By Jorge J. Muņiz Ortiz
SAN JUAN -- Puerto Rico's ex-world champion boxer Jose "Chegui" Torres died Monday before dawn of respiratory failure at his home in the southern city of Ponce. He was 72.
He is survived by his wife, Ramona Ortiz, and four children.
Torres began his boxing career while on active duty with the U.S. Army and represented the United States at the 1956 Summer Olympics in Melbourne, Australia.
There he won the silver medal in the middleweight division. Despite having represented the United States, Torres told everyone he was Puerto Rican, always wore the Puerto Rican colors and went around with the island's Olympic delegation.
Torres made his professional debut in 1958 in New York, where he won by a knockout over George Hamilton in the first round.
He was declared champion by the World Boxing Council and the World Boxing Association when he won by a knockout over then-U.S. champion Willie Pastrano on March 30 in New York.

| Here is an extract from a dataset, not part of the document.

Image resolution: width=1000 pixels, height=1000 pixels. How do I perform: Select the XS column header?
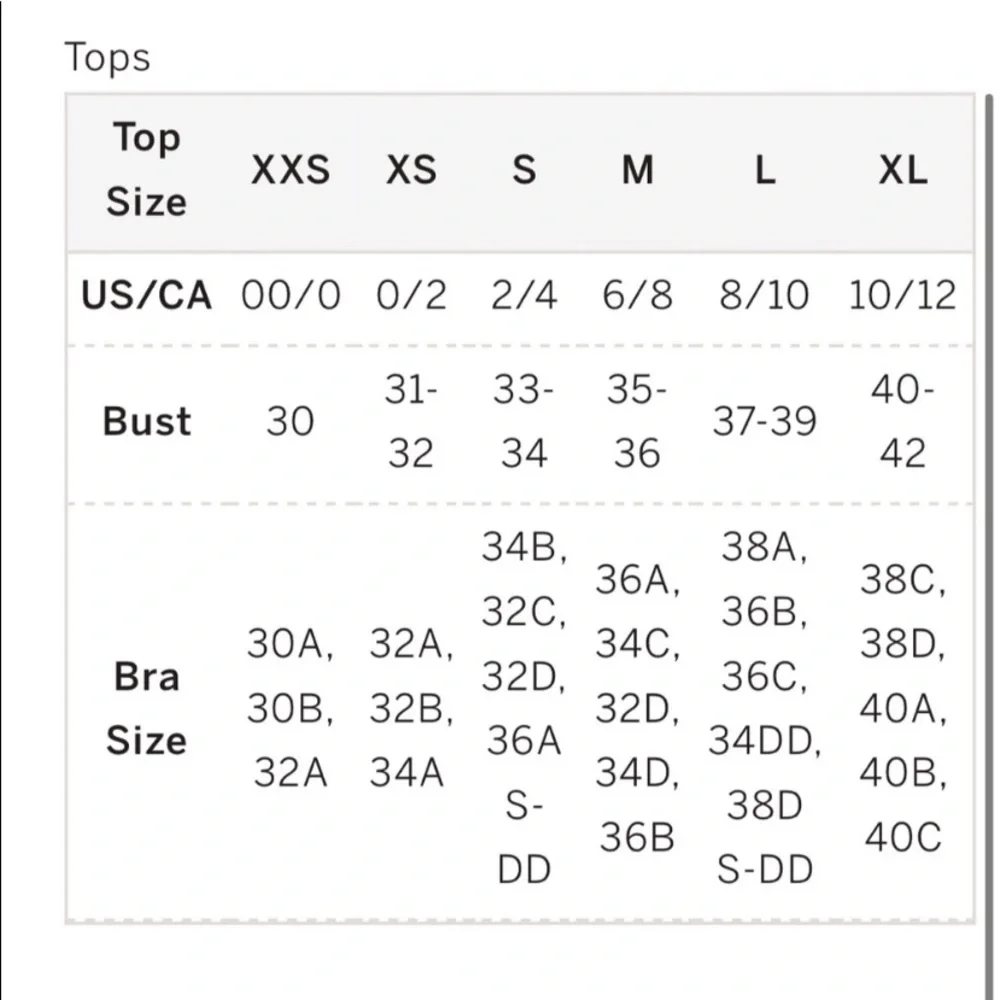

He effectively defended both titles three times, one of them against Eddie Cotton on Aug. 15, 1966 in a 15-round victory by unanimous decision that Ring Magazine rated the "fight of the year."
Torres lost his title on Dec. 16, 1966 to the Nigerian Dick Tiger by a unanimous decision.

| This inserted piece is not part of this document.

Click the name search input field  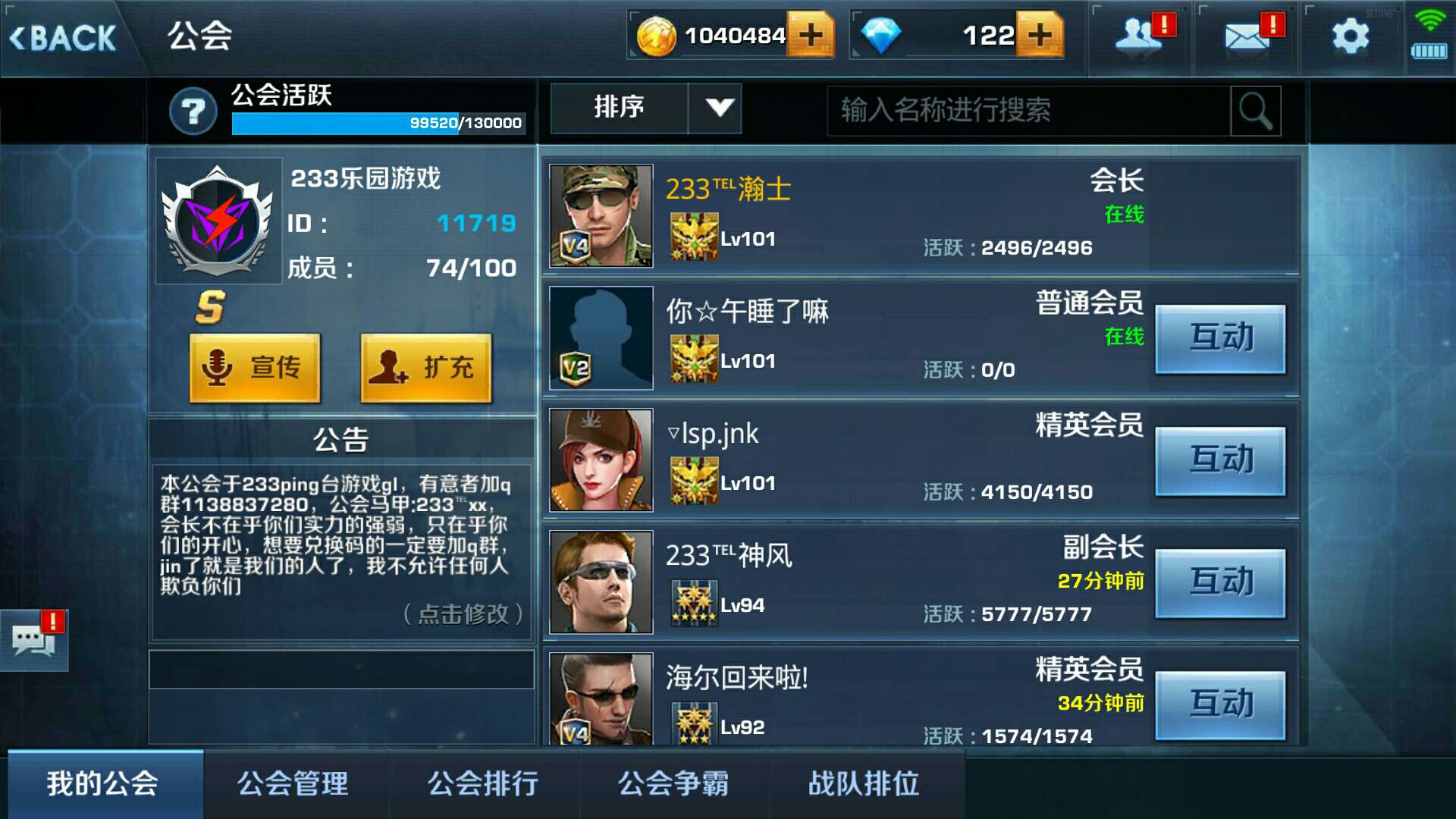tap(1028, 111)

The Puerto Rican demanded a rematch, which was held on May 16, 1967, but Tiger successfully defended his title, winning the nod by a split decision.
Torres finished his career with a record of 41 wins, three defeats and a draw.
After he retired, he decided to settle in New York, where he became a representative of the Puerto Rican community.
He was also commissioner of the New York State Athletic Commission from 1984-1988.
As commissioner he published the book "Fire and Fear," a biography of ex-U.S. fighter Mike Tyson.
He was also a columnist for the New York Spanish-language newspaper El Diario La Prensa and was admitted to the International Boxing Hall of Fame in 1997.
The former president of the Puerto Rico Boxing Commission, Jose "Toto" Peņagaricano, told Efe that he will always remember Torres as an "agreeable and simple" person that he never saw "in a bad mood."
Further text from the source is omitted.